Range to output from the entries below: the line containing "You are a GUI" through the line containing "Task: Open the". Set it down exactly, ends included, nothing else.

-- Opening Marker --

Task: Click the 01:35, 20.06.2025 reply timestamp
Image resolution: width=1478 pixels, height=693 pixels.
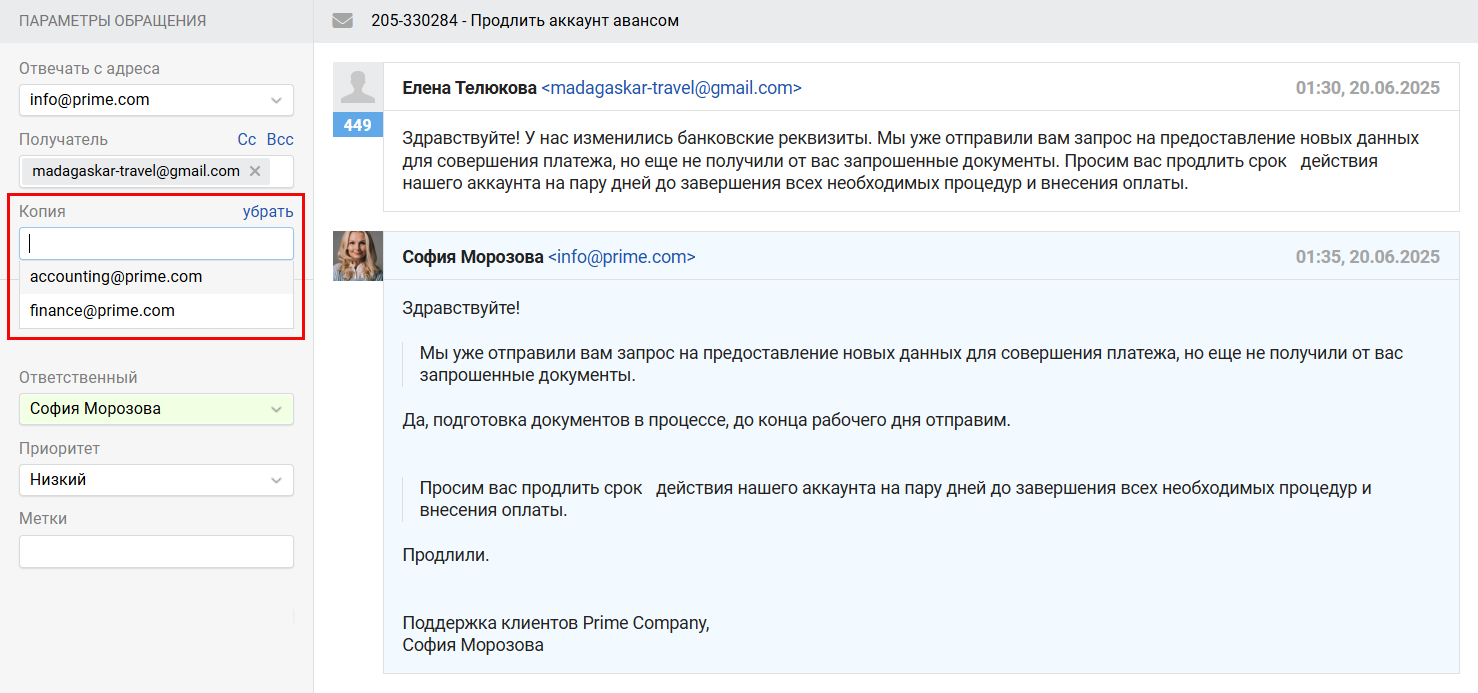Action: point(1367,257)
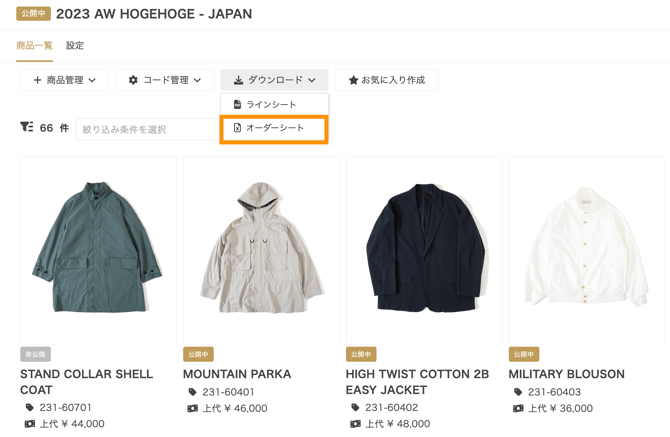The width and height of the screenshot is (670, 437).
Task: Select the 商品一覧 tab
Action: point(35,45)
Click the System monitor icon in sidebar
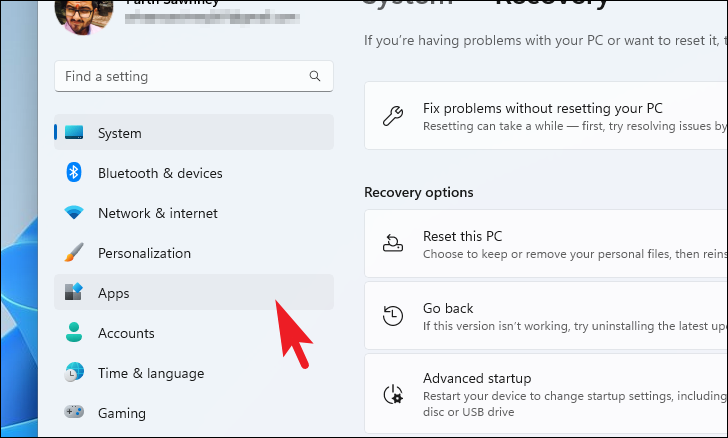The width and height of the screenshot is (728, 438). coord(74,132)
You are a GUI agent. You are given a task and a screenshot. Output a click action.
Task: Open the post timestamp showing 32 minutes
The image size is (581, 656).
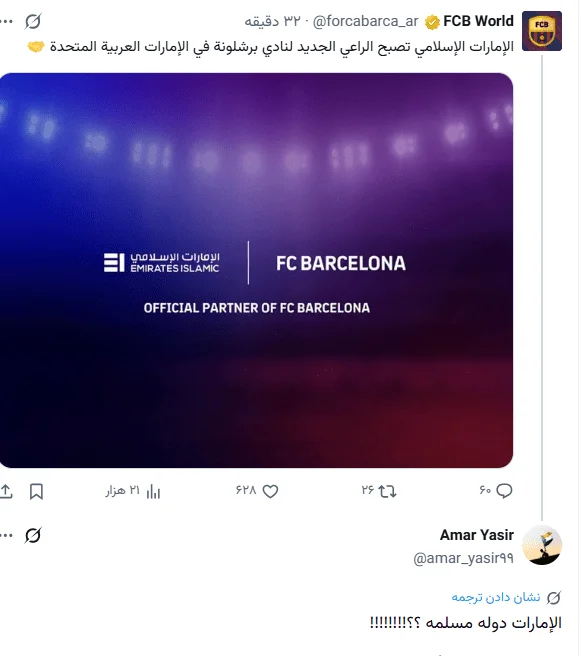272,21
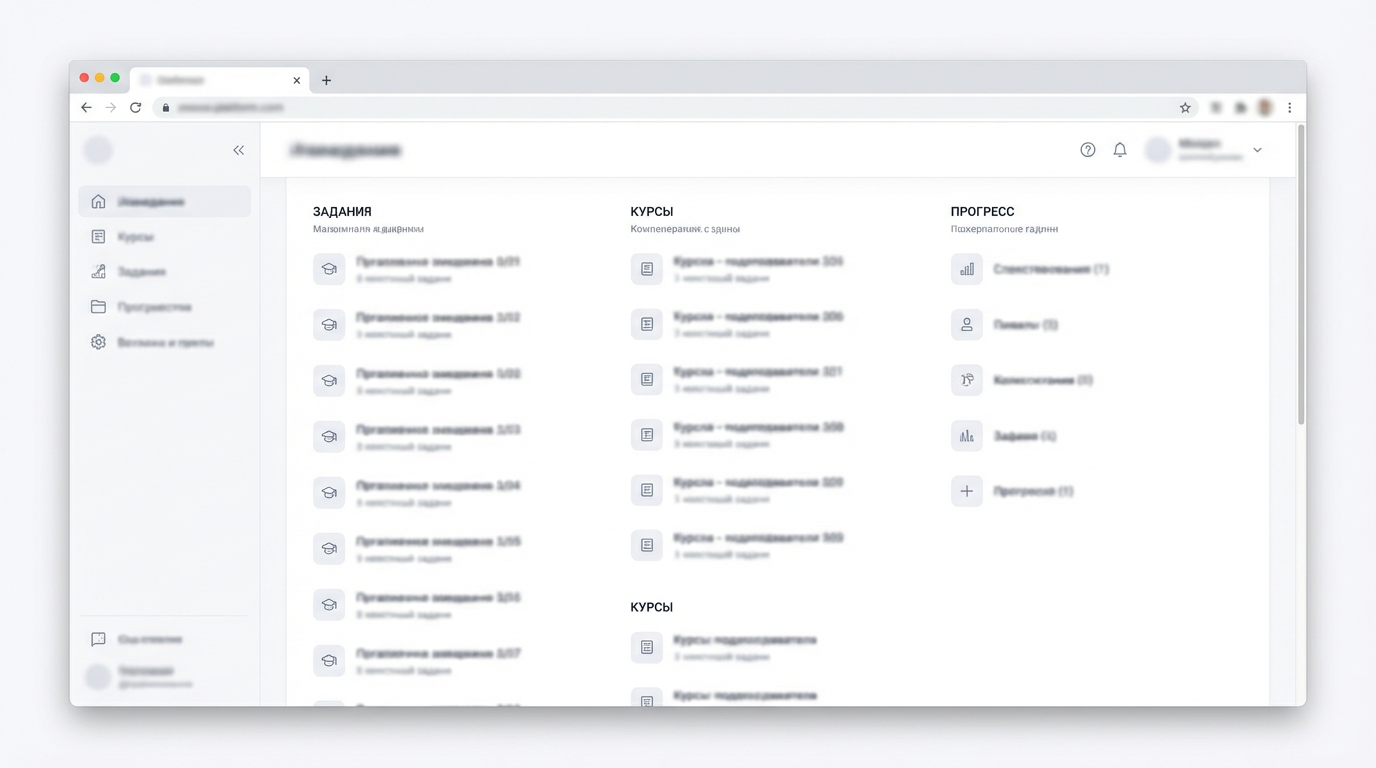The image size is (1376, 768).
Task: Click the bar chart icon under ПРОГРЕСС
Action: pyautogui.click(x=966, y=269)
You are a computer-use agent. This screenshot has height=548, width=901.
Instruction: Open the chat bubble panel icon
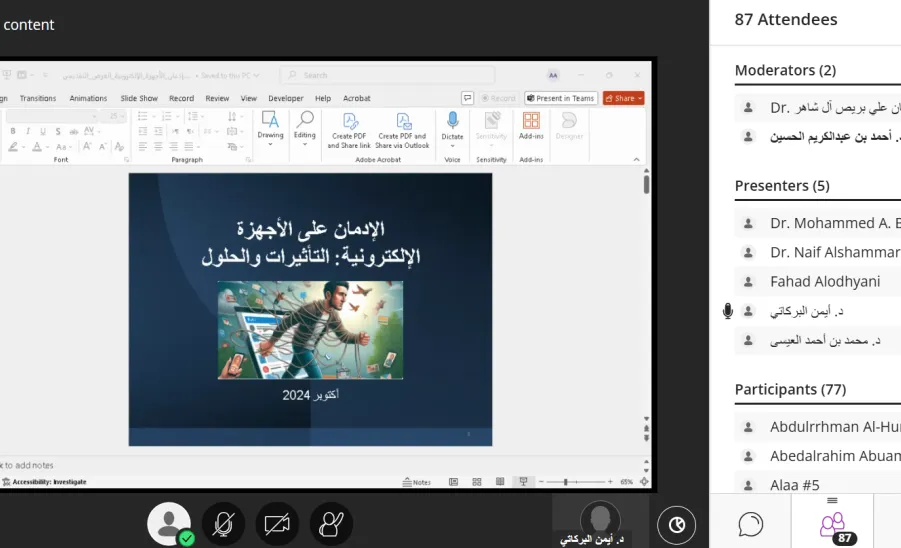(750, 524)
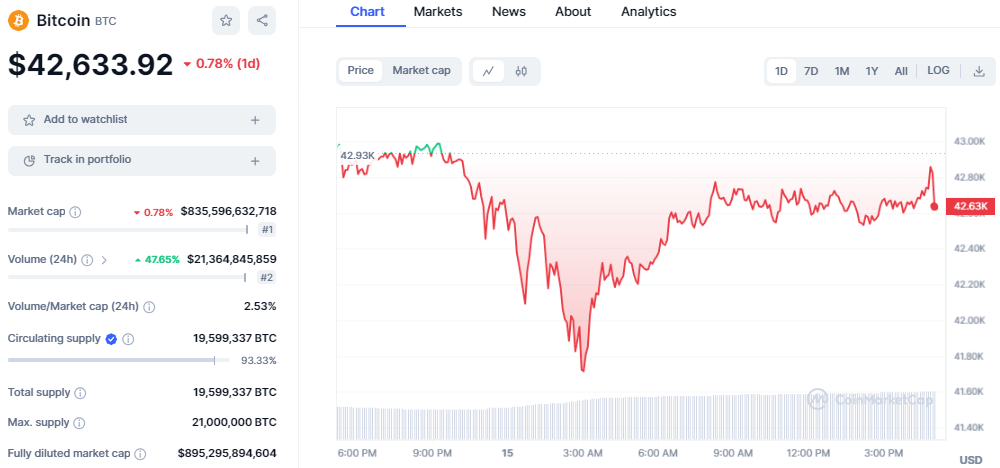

-- Closing Marker --

Answer for this exercise:
You are a GUI agent. You are given a task and a screenshot. Output a click action.
Task: Open the post timestamp showing 32 minutes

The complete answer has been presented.